▸ Directions for this task:
Your task is to transcribe, word for word, the line containing "Click the New Sell Agent button" and all lines that follow it to the end of the entries. Leave out the pictures.

[Screenshot grounding data]
______

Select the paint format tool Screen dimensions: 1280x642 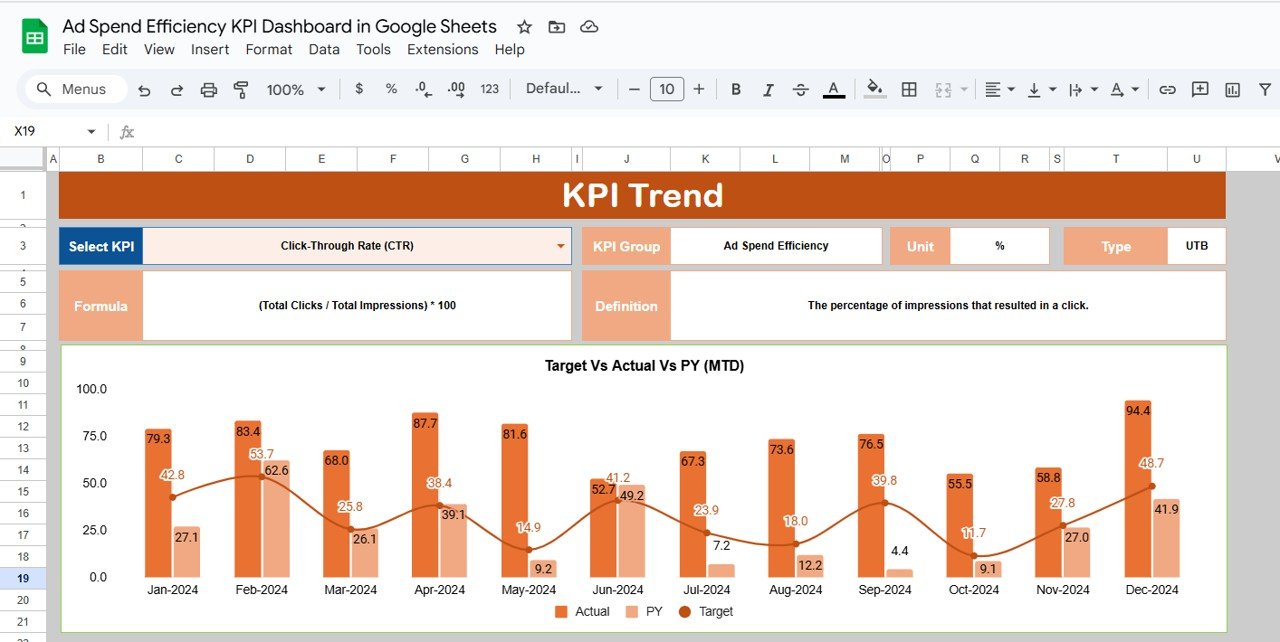(241, 89)
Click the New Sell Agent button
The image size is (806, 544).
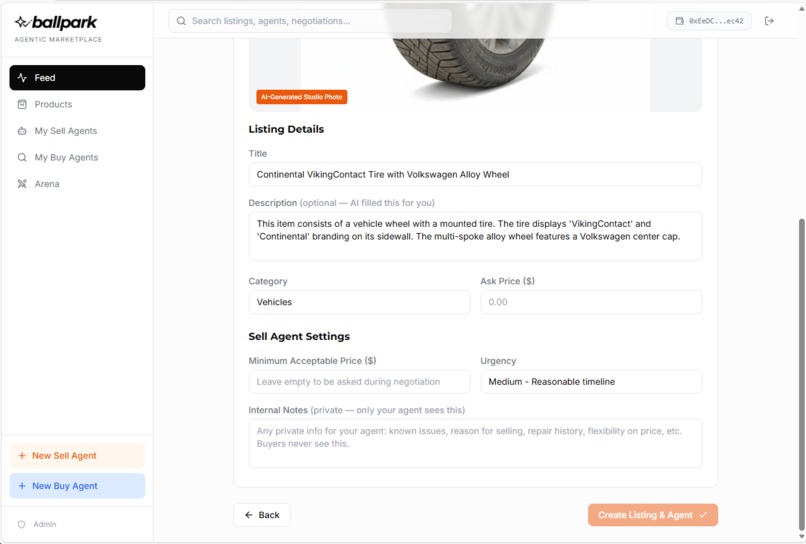click(77, 456)
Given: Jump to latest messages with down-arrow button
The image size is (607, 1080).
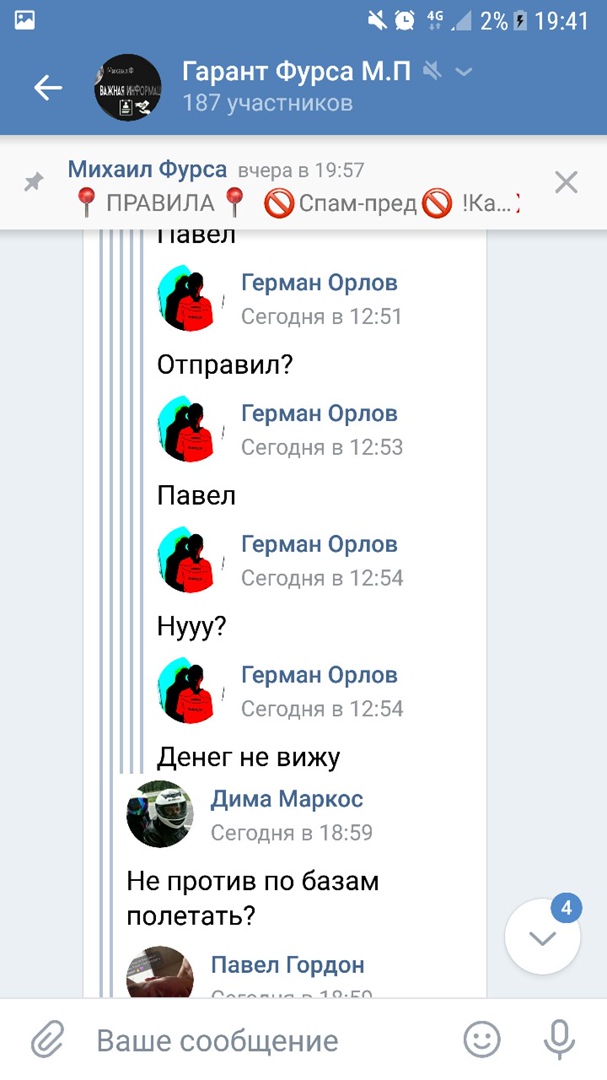Looking at the screenshot, I should point(542,937).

______

▸ Result of this exercise:
Click the New Sell Agent button
The image size is (806, 544).
click(77, 456)
Given: Jump to latest messages with down-arrow button
The image size is (607, 1080).
Looking at the screenshot, I should point(542,937).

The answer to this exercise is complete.